The report, What to learn from Apple’s coming brawl with Amazon by Forrester vice-president James McQuivey, looked at Apple’s huge success with the iPhone and the inherent desirability of its products.

But when compared to Amazon, McQuivey said: “With the exception of the unique brand, Apple’s signature strengths no longer provide the leverage they used to. And even the unique brand doesn’t mean what it used to, usurped by the power of trust built up through repeated convenience. There are general threats to Apple’s dominance, but the biggest shadow cast over Apple’s future is Amazon.”

He said Apple will lose out because Amazon already has most of Apple’s customers, and industry players tend to think more about what Amazon will do next over what Apple will do. “Amazon’s service and convenience-based strategy has superseded Apple’s product-first approach, giving Amazon faster access to new markets,” said the report.

Among the evidence McQuivey presented is the fact that 15 million US homes have smart speakers, the majority of which are Amazon Alexa devices.

Once Amazon adds the recently promised intelligence to Alexa to make conversation more useful and natural, the frequency of use is expected to double, and he expects Alexa adoption will be driven by the urge to put devices in cars, workplaces and hotel rooms.

“This isn’t love so much as persistent usefulness,” said McQuivey. On the consumer front, he suggested Apple should have an Alexa skill for Apple TV control as well as user access to health data – or even just allow Apple Music streaming on an Echo.

Apple’s privacy portal, introduced earlier in the year, proclaims: “Your personal data belongs to you, not others.
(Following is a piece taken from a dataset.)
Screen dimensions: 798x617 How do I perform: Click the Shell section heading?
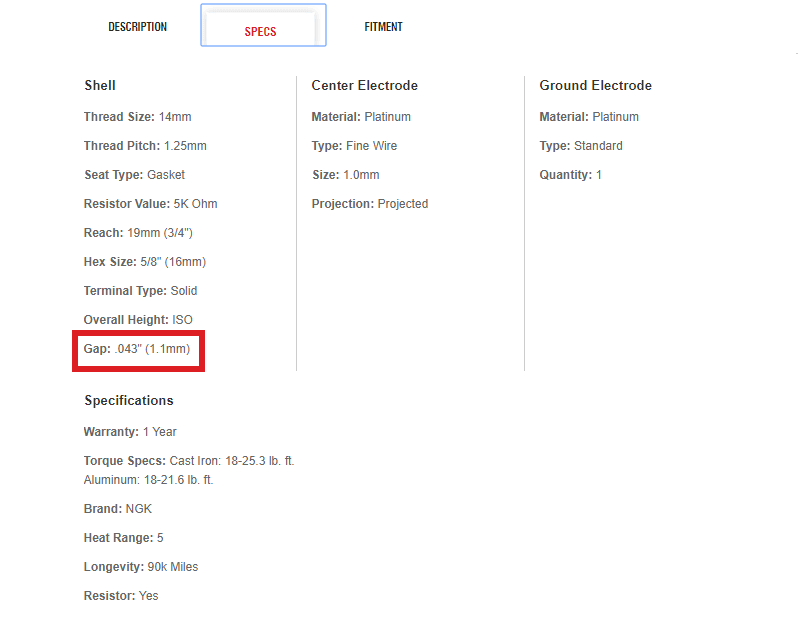coord(100,85)
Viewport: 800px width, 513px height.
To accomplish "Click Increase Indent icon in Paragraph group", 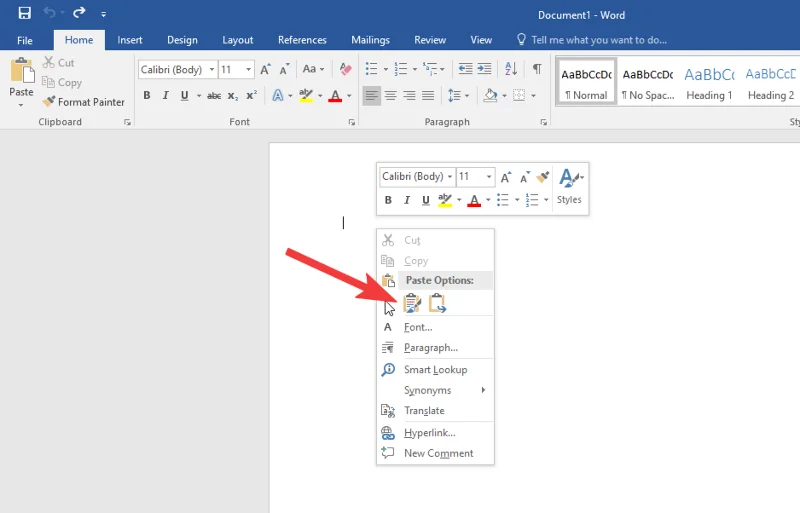I will [x=485, y=69].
Whether you’re taking a photo, asking Siri a question or getting directions, you can do it knowing Apple doesn’t gather your personal information to sell to advertisers or other organisations.”

McQuivery said this approach to security has the potential to cripple Apple, especially when business-to-consumer brands are looking for a partner on which to offer a new product or service.
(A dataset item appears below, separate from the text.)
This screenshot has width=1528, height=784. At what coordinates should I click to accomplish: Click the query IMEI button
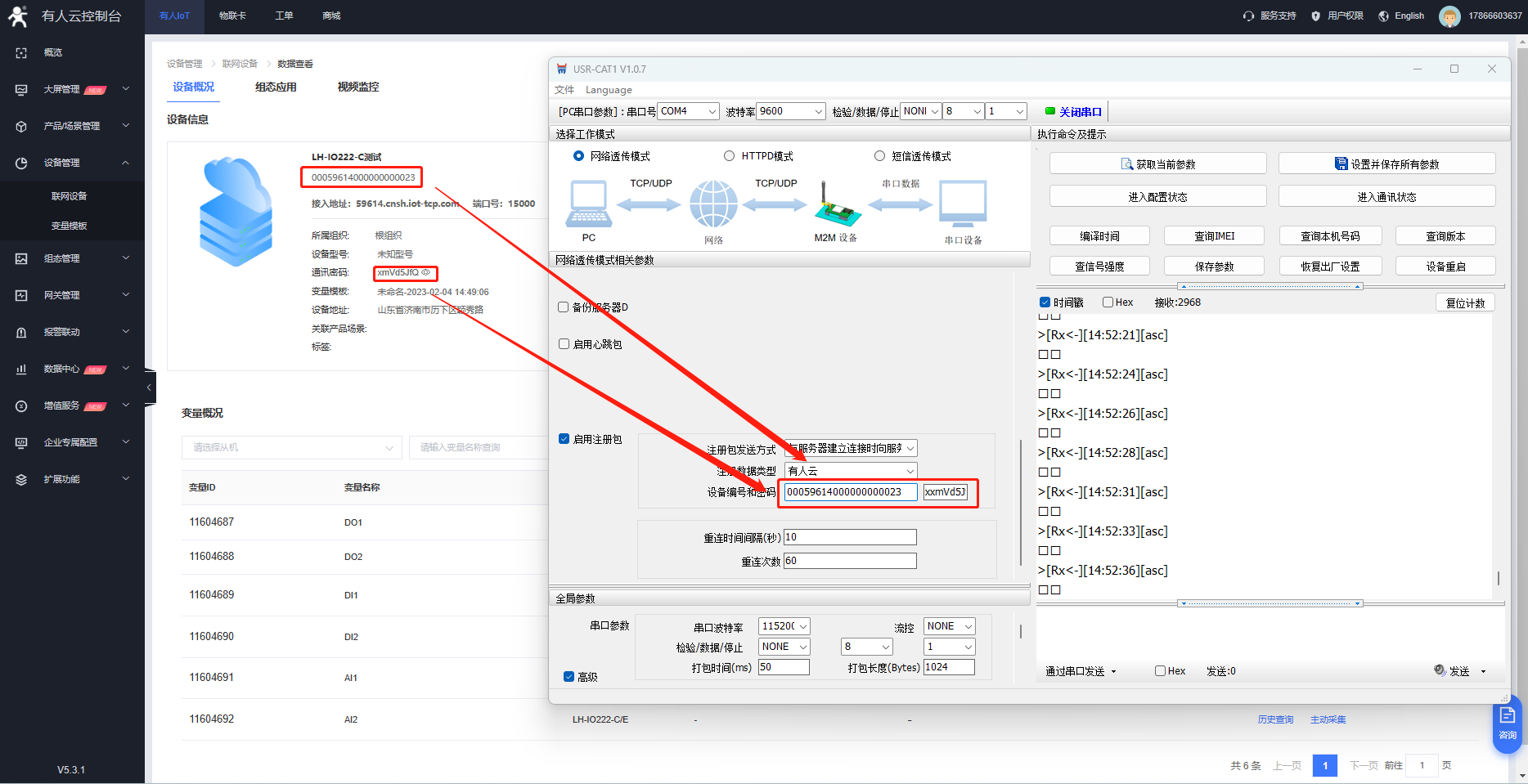1214,236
“Apple won’t be a partner in helping you achieve this – it doesn’t have much data to share about your customer, nor does it really offer a marketing platform the way that Amazon, Google, and Facebook do, rendering it less able to help with your brand success overall,” he said.

Keeping up with customer requirements

McQuivey said companies that make a product, collect data through it, but then do not use that data to enhance the experience are not keeping up with modern customer requirements.

“Your customers need to know you’ve turned the data they gave you into outcomes they value. Apple needs to apply AI to the data it has from customers to enhance their home life, health and daily patterns.”

Apple does appear to be making some progress with AI. In the transcript of its recent earnings, posted on the Seeking Alpha financial blogging site, Apple CEO Tim Cook highlighted some of Apple’s development efforts to speed up the coding of machine learning (ML) and augmented reality applications.

“Developers will be able to build even more intelligent apps with just a few lines of code, using the power of machine learning with Core ML 2 and Create ML,” he said.